Serraview Detailed Root Cause Analysis – Severity 2 – February 1, 2024
UAT Instances Inaccessible in US Regions
We are truly grateful for your continued support and loyalty. We value your feedback and appreciate your patience as we worked to resolve this incident.
Description:
On February 1, 2024, internal and external customers began to report UAT instances being inaccessible. When attempting to sign in or navigate UAT, users are presented with an error message stating “Sorry, something has gone wrong. Please try again later”.
Type of Event:
Due to the adverse effects experienced by the growing subset of customers, an incident was initiated, and our internal teams promptly recognized and addressed the issue. It's important to note that incidents arising from UAT environments do not result in any breach of SLA
Services\Modules Impacted:
UAT
Timeline:
On February 1, 2024 at approximately 8:49am EST an initial report came into support mentioning their UAT instance is inaccessible. When attempting to sign in or navigate UAT, users are presented with an error message stating “Sorry, something has gone wrong. Please try again later”. Support begins to investigate and escalates to engineering. By 11:00am EST, additional reports of UAT being inaccessible flow into support. All customers are notified of this disruption for US customers via status page at 11:11am. At 11:55am internal teams identify the issue and begins working on a resolution. A fix is implemented, and multiple customers confirm that the applied resolution is a success and users can access their UAT instances. At approximately 4:00pm all customers are notified that the issue is resolved.
Root Cause Analysis:
SQL server CPU and memory utilized at around 90%, resulting in performance slowdowns.
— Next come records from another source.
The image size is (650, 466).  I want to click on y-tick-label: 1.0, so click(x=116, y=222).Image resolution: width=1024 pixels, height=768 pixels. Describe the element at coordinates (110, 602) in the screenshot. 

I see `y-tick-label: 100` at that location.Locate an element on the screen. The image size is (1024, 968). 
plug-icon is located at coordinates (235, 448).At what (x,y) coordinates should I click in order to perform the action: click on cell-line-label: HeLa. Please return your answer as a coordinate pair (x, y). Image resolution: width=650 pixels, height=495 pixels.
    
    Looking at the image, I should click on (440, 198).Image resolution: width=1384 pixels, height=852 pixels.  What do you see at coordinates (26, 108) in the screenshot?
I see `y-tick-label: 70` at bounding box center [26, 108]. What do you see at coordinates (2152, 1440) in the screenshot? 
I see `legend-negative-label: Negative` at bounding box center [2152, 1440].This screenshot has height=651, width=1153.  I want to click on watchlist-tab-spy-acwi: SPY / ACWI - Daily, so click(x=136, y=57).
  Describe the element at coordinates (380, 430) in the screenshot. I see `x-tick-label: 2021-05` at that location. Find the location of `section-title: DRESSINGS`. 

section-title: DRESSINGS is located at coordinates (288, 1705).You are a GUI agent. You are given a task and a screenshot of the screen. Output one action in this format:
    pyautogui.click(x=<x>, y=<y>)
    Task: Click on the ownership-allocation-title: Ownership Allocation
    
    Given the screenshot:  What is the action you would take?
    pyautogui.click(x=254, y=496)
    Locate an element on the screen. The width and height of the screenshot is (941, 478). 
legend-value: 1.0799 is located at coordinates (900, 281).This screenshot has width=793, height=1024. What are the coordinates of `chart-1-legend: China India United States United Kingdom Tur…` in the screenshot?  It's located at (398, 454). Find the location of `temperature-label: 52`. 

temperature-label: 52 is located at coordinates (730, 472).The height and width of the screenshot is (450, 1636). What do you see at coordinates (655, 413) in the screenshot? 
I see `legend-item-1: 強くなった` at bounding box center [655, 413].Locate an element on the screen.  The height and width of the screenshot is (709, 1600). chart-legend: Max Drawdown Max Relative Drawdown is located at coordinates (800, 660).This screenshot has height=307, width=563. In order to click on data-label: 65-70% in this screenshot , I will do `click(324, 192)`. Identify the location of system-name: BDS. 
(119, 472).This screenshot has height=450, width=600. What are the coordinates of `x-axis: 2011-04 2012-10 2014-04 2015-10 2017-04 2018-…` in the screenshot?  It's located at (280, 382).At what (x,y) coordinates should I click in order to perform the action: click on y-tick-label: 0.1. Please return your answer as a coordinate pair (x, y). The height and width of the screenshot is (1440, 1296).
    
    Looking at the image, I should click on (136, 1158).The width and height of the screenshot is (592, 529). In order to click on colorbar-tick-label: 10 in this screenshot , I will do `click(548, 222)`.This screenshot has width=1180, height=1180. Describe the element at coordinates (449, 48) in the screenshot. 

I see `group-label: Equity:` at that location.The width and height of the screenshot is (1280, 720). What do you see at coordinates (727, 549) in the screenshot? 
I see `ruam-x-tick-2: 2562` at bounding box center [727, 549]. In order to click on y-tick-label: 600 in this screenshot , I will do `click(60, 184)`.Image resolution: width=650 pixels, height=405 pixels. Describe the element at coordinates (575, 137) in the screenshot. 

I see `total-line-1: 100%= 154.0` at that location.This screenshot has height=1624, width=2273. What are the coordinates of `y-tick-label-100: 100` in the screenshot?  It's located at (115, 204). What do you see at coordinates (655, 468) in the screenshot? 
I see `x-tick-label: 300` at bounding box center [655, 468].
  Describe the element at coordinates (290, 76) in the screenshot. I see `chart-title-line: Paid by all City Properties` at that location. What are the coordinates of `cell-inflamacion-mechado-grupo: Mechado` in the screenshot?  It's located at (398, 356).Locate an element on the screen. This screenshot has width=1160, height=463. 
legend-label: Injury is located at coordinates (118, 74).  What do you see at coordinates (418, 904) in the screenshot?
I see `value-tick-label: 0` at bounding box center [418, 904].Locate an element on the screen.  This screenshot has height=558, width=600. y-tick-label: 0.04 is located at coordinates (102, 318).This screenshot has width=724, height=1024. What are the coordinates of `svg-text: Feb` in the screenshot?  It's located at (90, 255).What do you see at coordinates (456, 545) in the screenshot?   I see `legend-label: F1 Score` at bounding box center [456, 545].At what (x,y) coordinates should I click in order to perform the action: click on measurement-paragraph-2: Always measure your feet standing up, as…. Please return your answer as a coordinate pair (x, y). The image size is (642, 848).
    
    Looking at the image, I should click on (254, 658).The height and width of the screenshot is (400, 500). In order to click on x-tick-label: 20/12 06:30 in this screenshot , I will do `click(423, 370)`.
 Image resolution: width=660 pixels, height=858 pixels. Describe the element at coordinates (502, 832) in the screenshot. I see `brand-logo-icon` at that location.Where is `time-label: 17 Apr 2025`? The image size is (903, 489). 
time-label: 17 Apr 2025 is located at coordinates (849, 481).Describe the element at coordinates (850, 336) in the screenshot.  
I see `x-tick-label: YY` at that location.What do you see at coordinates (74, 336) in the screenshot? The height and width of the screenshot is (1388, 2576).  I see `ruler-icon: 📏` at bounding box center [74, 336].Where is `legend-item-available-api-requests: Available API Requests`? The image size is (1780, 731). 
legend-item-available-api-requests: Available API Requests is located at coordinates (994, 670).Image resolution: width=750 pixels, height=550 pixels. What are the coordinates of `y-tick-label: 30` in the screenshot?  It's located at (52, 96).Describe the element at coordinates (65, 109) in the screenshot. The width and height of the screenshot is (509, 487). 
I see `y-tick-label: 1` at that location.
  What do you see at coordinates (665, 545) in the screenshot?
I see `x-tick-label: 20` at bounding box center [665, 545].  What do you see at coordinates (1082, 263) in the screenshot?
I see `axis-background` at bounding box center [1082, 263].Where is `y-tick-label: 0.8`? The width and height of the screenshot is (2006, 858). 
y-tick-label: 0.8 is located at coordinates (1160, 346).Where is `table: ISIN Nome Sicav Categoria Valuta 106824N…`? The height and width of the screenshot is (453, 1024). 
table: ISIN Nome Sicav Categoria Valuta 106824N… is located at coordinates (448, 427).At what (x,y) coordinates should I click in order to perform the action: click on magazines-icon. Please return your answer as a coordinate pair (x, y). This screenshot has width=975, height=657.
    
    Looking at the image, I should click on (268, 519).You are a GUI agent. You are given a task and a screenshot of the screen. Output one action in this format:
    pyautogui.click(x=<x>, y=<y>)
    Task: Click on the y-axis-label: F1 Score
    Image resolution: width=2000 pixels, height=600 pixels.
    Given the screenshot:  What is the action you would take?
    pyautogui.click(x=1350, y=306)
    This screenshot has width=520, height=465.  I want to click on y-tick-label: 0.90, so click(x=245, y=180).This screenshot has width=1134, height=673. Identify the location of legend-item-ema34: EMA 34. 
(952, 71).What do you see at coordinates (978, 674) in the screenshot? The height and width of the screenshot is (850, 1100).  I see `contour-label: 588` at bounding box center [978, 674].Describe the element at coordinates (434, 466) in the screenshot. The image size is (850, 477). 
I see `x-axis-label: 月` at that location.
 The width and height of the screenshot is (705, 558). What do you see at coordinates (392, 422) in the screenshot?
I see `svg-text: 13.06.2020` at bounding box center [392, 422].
CPU usage typically spikes to 95% to 97% between 12:30 UTC to 14:00 UTC due to backup processes, contributing to the slowness.
Remediation:
The team identified large queries that have been running for a long time and concurrent sessions that ran the same queries. There were a lot of RESOURCE_SEMAPHORE waits which indicate memory pressure. The team eliminated duplicated sessions and flushed the memory and the server returned to normal.
Preventative Action:
The scheduled task for performing backup operations has been rescheduled to a later time.